- SR 226 highlighted in red

Route information
- Maintained by TDOT
- Length: 7.0 mi (11.3 km)
- Existed: July 1, 1983–present

Major junctions
- South end: SR 128 near Walkertown
- SR 69 in Maddox SR 203 in Olivet
- North end: US 64 / SR 128 in Olivet

Location
- Country: United States
- State: Tennessee
- Counties: Hardin

Highway system
- Tennessee State Routes; Interstate; US; State;
| ← SR 225 |  | → SR 227 |

= Tennessee State Route 226 =

State highway in Tennessee, United States

State Route 226 (SR 226), also known as Airport Road, is a 7.0 mi north–south state highway in Hardin County, Tennessee.

• **WRITTEN PROBLEM 1**
Could you print the State Route 226 text from "Highway system" to "Hardin County, Tennessee."?
• **WRITTEN PROBLEM 2**
Answer these about the State Route 226 text:
(a) Which agency maintains the route?
(b) What highway marks its south end?
(c) By what other name is the route known?

• **DATASET EXTRACT**
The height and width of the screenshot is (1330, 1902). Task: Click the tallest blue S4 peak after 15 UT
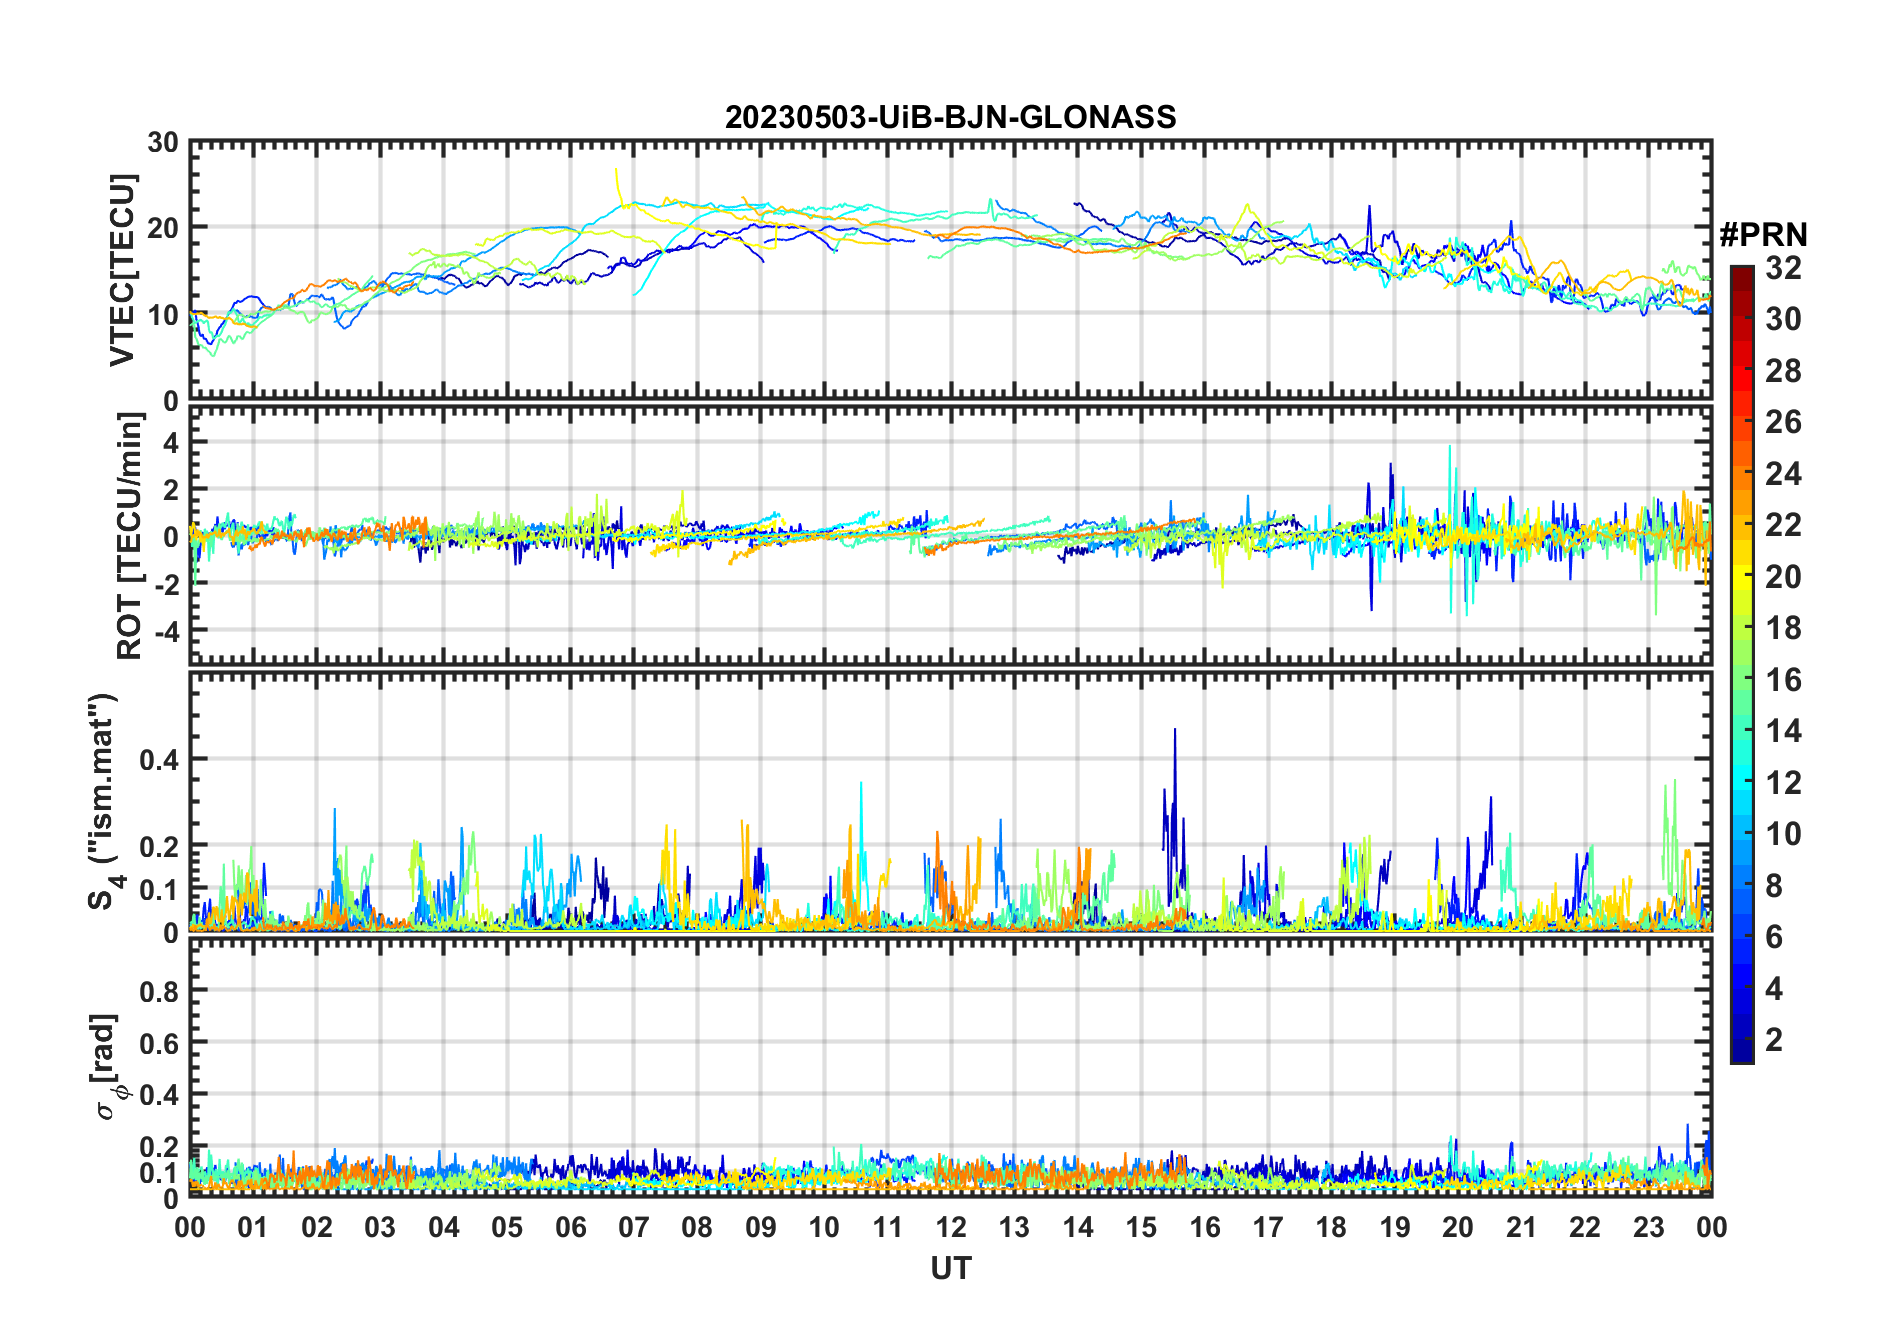click(1174, 732)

• **CORRECT RESPONSE 1**
Highway system
- Tennessee State Routes; Interstate; US; State;
| ← SR 225 |  | → SR 227 |

= Tennessee State Route 226 =

State highway in Tennessee, United States

State Route 226 (SR 226), also known as Airport Road, is a 7.0 mi north–south state highway in Hardin County, Tennessee.

• **CORRECT RESPONSE 2**
(a) TDOT
(b) SR 128 near Walkertown
(c) Airport Road